### TEXT PROVIDED
AI agents in network orchestration: a guarded path forward

AI can help make orchestration workflows more flexible and easier to use, but configuration changes still require precision, validation, and control. A guarded agentic approach offers one practical way to introduce AI into network orchestration without weakening operational discipline.

Using AI in network orchestration is becoming increasingly realistic. For network engineers, the appeal is clear: a model can interpret natural-language requests, assist with lookups, and help connect user intent with workflow execution. At the same time, orchestration workflows that write to infrastructure cannot depend on a model being correct every time. If a model invents a value, misreads context, or follows the wrong chain of tool calls, the result may still look plausible while being operationally wrong.

From intent to controlled execution

To explore how AI can be introduced safely, in WP6T2 we examined a small but realistic task: managing a VLAN using NetBox as source of truth and n8n as the workflow engine. Although limited in scope, this task captures many of the difficulties that appear when AI is placed in an orchestration path.

### WHAT IS ASKED
According to the network orchestration text, what are the ways a model can go wrong in orchestration workflows? Rely only on the network orchestration text for your answer.

### RECORD SET
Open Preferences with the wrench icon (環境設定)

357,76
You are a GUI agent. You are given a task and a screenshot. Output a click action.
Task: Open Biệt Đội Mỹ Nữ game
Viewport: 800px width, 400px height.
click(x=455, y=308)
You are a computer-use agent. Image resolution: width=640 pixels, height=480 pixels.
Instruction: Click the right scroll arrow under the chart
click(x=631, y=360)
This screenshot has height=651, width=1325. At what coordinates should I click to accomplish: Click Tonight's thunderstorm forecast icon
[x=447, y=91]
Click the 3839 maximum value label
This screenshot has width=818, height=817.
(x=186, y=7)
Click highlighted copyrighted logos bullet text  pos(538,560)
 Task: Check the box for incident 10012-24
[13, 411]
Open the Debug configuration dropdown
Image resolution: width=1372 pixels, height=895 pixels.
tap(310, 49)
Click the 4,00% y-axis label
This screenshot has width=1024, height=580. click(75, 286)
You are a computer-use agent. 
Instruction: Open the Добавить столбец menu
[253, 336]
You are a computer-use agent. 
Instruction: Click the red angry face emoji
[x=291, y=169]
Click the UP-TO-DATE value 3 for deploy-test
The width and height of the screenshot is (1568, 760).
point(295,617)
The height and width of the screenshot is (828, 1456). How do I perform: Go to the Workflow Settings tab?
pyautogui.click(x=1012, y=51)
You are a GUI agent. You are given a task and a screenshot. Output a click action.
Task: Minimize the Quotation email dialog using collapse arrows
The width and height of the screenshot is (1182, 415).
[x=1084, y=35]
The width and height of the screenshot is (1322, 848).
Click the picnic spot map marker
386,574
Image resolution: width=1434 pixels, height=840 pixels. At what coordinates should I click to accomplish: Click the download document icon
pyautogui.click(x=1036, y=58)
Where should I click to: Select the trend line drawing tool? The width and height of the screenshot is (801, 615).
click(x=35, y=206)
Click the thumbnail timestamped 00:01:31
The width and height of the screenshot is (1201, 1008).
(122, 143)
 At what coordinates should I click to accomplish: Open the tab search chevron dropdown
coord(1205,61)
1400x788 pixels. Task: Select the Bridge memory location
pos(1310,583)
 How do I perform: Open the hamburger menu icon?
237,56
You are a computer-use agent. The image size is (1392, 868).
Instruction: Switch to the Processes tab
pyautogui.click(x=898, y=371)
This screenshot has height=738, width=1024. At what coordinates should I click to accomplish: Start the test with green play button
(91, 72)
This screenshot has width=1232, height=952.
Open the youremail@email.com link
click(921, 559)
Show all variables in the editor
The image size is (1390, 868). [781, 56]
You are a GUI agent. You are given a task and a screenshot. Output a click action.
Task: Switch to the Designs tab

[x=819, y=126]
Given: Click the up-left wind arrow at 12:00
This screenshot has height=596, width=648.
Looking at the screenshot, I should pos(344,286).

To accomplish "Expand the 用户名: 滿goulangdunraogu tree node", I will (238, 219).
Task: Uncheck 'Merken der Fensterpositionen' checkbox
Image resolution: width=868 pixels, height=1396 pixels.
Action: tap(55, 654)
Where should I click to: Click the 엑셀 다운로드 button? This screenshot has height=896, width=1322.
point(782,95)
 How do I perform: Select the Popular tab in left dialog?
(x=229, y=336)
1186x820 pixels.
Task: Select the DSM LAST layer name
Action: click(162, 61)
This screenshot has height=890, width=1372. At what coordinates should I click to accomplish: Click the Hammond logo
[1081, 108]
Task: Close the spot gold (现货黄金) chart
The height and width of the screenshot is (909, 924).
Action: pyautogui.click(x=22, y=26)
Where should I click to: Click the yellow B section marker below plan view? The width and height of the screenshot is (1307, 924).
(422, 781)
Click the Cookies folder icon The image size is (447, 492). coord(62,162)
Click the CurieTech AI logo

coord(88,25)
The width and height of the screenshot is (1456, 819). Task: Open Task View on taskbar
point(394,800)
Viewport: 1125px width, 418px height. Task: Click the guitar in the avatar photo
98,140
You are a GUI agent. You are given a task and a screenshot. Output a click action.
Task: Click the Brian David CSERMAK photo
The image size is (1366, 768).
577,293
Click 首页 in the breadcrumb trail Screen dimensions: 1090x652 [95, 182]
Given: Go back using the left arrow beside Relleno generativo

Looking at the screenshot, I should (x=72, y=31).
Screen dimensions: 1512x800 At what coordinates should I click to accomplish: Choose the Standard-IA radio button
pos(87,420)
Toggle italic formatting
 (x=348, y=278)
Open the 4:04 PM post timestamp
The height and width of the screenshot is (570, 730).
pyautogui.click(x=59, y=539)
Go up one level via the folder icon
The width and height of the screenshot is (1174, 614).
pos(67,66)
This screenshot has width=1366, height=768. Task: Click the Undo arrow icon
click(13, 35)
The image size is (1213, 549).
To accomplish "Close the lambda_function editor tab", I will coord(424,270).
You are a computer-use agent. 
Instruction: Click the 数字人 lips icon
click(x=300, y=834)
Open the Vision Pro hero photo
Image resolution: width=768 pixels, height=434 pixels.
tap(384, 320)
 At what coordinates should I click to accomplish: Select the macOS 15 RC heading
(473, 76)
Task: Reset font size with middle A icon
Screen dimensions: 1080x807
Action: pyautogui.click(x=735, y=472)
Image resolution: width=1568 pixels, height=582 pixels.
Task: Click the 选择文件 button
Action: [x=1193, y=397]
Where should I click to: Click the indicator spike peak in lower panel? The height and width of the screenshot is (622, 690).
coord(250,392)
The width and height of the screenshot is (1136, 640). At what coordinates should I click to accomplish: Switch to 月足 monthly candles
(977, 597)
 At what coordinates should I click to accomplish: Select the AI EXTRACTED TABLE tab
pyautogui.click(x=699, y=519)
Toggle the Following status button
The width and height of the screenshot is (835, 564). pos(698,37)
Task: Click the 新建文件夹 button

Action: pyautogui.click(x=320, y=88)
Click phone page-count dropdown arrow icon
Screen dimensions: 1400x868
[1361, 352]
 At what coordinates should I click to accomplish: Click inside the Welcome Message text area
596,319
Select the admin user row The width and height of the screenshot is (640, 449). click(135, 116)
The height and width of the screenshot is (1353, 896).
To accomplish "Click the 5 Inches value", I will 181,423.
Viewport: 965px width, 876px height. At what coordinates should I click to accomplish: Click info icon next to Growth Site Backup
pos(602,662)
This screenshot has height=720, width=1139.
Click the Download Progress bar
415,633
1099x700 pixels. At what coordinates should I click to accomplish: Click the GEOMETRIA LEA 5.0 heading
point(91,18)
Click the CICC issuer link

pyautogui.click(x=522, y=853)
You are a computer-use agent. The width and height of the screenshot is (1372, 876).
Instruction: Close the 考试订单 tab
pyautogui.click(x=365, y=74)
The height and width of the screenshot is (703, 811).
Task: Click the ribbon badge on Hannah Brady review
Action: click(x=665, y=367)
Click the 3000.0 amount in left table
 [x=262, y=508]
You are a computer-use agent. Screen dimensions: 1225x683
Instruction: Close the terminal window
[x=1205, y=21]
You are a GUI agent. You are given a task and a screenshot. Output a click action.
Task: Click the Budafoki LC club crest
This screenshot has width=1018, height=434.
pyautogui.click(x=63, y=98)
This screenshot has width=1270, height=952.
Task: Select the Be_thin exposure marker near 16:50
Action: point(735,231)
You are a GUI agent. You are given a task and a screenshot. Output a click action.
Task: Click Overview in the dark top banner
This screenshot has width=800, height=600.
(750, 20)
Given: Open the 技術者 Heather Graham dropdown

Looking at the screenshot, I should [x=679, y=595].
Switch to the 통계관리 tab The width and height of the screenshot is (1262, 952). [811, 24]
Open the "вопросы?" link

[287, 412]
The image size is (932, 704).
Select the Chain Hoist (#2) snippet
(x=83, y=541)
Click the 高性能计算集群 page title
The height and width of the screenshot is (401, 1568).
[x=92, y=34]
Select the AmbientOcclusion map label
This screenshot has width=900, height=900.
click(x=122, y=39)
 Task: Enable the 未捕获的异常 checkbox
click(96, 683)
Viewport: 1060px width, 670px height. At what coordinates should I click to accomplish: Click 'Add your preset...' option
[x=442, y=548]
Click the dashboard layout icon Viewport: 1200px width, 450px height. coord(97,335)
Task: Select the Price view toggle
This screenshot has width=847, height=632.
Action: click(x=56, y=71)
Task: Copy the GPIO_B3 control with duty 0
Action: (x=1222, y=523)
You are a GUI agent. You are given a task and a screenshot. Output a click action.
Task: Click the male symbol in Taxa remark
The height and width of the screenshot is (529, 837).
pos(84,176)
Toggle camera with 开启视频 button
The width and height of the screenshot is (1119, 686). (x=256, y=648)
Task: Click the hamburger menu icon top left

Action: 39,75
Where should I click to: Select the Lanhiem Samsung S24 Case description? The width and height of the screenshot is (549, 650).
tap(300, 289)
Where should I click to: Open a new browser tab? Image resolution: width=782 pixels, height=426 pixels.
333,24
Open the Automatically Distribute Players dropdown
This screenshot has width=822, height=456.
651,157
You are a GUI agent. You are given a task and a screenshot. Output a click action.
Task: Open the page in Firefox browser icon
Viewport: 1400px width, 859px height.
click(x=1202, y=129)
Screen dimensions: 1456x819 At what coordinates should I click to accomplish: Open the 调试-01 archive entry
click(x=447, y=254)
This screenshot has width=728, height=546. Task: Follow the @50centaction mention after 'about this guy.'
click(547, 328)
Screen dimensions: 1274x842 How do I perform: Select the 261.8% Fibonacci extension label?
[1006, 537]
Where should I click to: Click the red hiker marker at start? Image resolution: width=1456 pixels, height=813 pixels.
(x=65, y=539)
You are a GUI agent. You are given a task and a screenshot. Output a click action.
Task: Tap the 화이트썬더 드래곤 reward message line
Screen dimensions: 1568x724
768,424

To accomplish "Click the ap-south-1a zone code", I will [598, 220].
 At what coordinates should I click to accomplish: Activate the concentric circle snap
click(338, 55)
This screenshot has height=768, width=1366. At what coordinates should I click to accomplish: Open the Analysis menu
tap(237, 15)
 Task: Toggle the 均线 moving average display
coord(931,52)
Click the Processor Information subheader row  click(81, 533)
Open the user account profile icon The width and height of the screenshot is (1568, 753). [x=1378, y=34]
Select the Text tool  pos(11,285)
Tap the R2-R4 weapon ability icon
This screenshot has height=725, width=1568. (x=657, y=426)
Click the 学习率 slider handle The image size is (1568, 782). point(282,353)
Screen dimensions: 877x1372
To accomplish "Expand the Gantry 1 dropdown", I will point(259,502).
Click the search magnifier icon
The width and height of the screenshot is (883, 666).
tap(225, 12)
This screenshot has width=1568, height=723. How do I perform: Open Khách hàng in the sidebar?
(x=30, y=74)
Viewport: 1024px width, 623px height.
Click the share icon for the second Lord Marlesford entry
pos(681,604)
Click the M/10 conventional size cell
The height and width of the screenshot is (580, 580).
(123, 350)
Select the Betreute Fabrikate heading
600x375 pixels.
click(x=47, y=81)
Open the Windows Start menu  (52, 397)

### RESULT
- Inventing a value
- Misreading context
- Following the wrong chain of tool calls